A 16-year old body is literally a work under construction.

"A 16-year old is typically nearing the end of his growth spurt," said Dr. Ty Affleck, team physician for Sonoma State and Santa Rosa JC. "But there are open growth platelets because, while the bones have stopped growing, the muscles supporting them are still being developed. Consequently, the bones are prone to cracking or fracturing because they don't have the necessary strength around them to support them. That's why when athletes go off to college, the first thing coaches do is get them in the weight room to develop that strength."

I interviewed NCS commissioner Gil Lemmon and three Empire high school head coaches, Cardinal Newman's Paul Cronin, St. Vincent's Gary Galloway and Casa Grande's Trent Herzog. None thought a high school kid playing 16 football games in a season is a good idea.

"I'd love to have a study conducted," Herzog said, "of the academic progress of a player for the first six weeks of the season compared to the last six weeks of the season. When the body gets tired, the mind gets tired. Think of what we ask of them. Two hours of practice. Half hour of film. Half hour of class. That's three hours a day. Five days a week. For 16 weeks (counting training camp)."

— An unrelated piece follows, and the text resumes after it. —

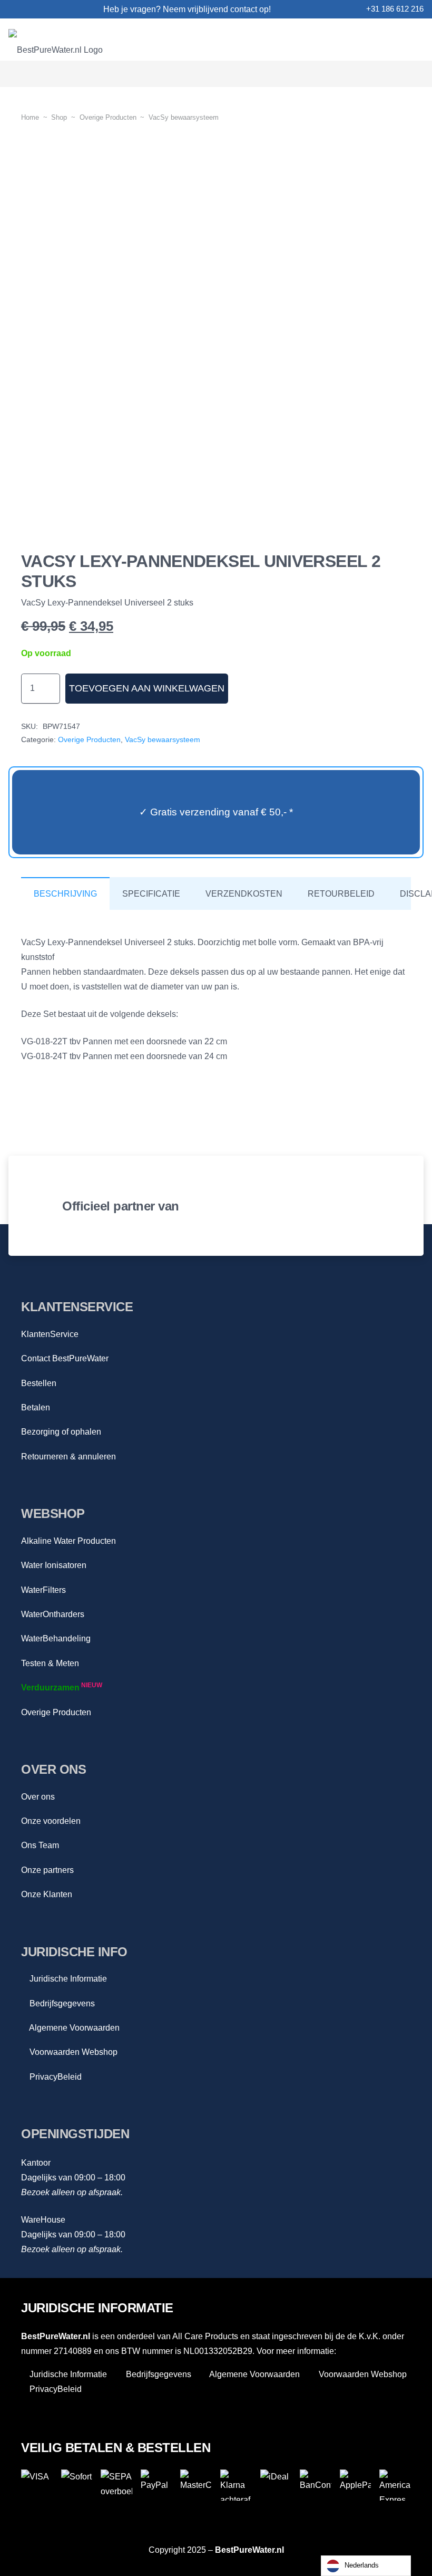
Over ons (38, 1796)
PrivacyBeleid (54, 2076)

"We played 15 games when we went to state in 2006," Cronin said. "We saw the kids getting tired. We had to change our practice routine to keep them crisp. We started with no contact on Monday. We now have no contact Thursday or Friday, either. On Tuesday and Wednesday we have a total 45-60 minutes of uncontrolled contract. That's it."

"It is a concern," Lemmon said of the season's length. "We have to continue to monitor the situation."